I am back in Charlotte, North Carolina, at the little house on the creek I call Belle Rive, after Blanche Dubois's homeplace in Tennessee William's 1947 play, A Streetcar Named Desire. It is a little house, made of cedar, in a bustling city of where lots of bankers live. The economy has me back, from Edisto Island, my dream diminished there by the squeeze of this economy. Dreams deferring.

I have been buried in my bed with all my books, Callings, by Gregg Levoy, which is all too worth another read, Women Who Run With the Wolves, by Clarissa Pinkola Estes, the marvelous collection of stories that illuminate truth. Lately I have been completely reimmerced with midwives and birth.
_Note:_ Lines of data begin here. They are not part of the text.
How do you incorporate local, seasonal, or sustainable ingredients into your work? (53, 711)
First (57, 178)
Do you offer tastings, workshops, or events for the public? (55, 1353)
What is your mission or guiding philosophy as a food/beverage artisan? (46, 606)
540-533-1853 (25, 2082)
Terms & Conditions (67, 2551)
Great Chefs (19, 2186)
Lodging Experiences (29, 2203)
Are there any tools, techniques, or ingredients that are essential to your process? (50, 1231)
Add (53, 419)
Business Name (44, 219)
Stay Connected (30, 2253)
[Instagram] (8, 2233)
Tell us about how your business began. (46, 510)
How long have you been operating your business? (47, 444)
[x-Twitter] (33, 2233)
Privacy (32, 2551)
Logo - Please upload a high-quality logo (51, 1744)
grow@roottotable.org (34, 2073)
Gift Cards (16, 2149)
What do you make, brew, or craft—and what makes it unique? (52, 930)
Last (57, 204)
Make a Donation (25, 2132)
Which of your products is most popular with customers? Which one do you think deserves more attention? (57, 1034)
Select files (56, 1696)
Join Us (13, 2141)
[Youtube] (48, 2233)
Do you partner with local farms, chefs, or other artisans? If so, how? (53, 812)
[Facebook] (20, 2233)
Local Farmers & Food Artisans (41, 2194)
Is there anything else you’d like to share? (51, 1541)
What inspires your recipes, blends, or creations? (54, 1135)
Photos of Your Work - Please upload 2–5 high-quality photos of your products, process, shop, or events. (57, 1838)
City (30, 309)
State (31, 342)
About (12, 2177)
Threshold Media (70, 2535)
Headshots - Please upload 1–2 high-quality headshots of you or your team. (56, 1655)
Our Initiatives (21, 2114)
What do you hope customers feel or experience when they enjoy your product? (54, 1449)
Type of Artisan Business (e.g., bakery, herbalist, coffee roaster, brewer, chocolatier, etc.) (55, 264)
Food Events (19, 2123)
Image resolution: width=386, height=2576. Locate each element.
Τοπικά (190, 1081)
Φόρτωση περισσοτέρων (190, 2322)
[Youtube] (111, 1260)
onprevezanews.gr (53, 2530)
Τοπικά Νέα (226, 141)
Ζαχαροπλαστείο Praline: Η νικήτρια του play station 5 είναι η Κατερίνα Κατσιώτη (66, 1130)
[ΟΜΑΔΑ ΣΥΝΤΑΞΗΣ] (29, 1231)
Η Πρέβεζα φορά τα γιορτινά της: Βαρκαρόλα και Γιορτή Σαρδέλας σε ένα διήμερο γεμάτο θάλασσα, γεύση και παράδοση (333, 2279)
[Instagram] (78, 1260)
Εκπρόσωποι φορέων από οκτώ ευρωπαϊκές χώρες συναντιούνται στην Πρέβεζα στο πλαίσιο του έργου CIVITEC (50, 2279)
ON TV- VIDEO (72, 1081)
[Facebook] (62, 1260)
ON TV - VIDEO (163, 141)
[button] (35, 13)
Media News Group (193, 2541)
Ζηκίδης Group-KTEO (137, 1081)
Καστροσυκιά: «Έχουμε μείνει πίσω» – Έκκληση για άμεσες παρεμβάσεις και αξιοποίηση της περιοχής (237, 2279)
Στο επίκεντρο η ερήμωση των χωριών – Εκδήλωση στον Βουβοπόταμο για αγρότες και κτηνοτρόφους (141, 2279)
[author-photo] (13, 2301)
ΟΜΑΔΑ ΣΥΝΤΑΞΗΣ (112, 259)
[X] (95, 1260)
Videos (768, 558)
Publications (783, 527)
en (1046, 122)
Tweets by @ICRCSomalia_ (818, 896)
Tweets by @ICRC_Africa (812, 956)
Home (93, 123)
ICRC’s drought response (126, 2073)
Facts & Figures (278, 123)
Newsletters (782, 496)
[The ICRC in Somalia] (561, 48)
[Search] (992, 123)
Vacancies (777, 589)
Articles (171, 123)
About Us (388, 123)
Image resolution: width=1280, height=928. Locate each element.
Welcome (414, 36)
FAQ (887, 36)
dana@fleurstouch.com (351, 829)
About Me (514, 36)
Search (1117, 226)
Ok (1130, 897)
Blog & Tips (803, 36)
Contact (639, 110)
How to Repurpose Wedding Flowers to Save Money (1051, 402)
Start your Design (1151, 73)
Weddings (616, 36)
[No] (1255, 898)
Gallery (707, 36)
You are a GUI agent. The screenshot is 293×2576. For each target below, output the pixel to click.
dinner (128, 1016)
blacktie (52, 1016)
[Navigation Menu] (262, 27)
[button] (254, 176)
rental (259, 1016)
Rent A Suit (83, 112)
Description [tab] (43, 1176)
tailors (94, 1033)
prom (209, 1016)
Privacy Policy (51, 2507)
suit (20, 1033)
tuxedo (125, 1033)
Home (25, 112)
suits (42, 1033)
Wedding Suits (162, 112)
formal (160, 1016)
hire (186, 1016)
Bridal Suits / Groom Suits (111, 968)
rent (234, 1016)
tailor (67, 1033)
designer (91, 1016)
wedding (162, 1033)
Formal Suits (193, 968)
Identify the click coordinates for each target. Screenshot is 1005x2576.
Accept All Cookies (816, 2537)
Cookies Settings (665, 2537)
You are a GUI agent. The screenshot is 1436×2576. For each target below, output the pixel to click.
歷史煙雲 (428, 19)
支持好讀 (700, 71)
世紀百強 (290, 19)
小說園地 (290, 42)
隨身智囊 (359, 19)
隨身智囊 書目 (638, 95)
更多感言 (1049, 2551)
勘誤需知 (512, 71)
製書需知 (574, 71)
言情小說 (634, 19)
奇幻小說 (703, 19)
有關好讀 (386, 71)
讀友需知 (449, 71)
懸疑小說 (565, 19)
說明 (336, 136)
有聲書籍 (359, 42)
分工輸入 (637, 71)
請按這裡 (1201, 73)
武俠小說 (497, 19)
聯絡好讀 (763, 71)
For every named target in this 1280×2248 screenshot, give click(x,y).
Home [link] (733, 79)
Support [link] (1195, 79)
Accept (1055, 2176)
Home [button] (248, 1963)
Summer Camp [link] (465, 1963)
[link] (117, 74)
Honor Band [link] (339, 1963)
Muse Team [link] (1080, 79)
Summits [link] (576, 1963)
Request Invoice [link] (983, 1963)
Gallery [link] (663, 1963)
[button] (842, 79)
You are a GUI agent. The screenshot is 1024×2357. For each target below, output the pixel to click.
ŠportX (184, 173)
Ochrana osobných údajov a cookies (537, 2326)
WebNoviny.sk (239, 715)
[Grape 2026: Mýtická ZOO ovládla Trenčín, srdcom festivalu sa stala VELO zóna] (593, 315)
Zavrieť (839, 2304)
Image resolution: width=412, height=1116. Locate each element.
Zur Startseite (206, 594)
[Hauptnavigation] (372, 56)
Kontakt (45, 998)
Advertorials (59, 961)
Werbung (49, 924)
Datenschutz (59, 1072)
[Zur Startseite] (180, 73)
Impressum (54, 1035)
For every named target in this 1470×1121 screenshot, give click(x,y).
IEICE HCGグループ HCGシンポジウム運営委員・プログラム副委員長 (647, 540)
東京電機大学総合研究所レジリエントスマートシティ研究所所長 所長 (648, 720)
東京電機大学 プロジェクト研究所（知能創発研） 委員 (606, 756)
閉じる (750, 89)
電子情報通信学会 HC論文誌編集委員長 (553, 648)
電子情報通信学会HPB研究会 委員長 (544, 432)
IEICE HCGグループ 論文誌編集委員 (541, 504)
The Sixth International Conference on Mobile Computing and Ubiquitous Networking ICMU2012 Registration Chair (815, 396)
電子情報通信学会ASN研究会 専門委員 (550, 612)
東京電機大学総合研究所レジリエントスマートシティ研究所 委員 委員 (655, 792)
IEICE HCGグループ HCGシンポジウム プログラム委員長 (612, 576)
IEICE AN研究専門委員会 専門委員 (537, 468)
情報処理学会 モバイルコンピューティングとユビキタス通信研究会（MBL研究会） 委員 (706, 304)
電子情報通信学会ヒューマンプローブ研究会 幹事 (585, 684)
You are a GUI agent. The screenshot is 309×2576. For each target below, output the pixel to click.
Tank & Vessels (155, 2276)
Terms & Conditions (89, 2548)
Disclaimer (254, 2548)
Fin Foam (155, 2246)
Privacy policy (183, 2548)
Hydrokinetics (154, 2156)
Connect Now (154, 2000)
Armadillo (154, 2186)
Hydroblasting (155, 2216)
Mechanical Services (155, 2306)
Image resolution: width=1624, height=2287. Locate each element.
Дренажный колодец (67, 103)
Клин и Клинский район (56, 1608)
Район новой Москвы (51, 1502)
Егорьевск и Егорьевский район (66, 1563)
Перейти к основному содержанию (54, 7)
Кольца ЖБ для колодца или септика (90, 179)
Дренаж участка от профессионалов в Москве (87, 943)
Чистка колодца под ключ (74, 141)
I used to teach childbirth classes and my own childbirth experiences were mind blowing doors to strength and self. My journals are filling with penciled pages rapidly, as Julia Cameron taught me to do. And I awake in the night to write down my dreams, with hints of what new door is opening for me. Yesterday morning it was "Women are dying!" ...the mortality rates worldwide for women in childbirth are indeed atrocious - a woman dies every minute from pregnancy related causes. And this morning, when I awoke, I had written in my dream journal, "Are you a nurse?" No I am not. I am an ARTIST midwife. I just walked into my library and staring at me was the spine of the book, whose title read, "The Life You Save May Be Your Own".

Socrates said it best. Know Thyself. THEN give. I am on to something about giving where I am supposed to, to a bigger place. I am awed and grateful for grace today.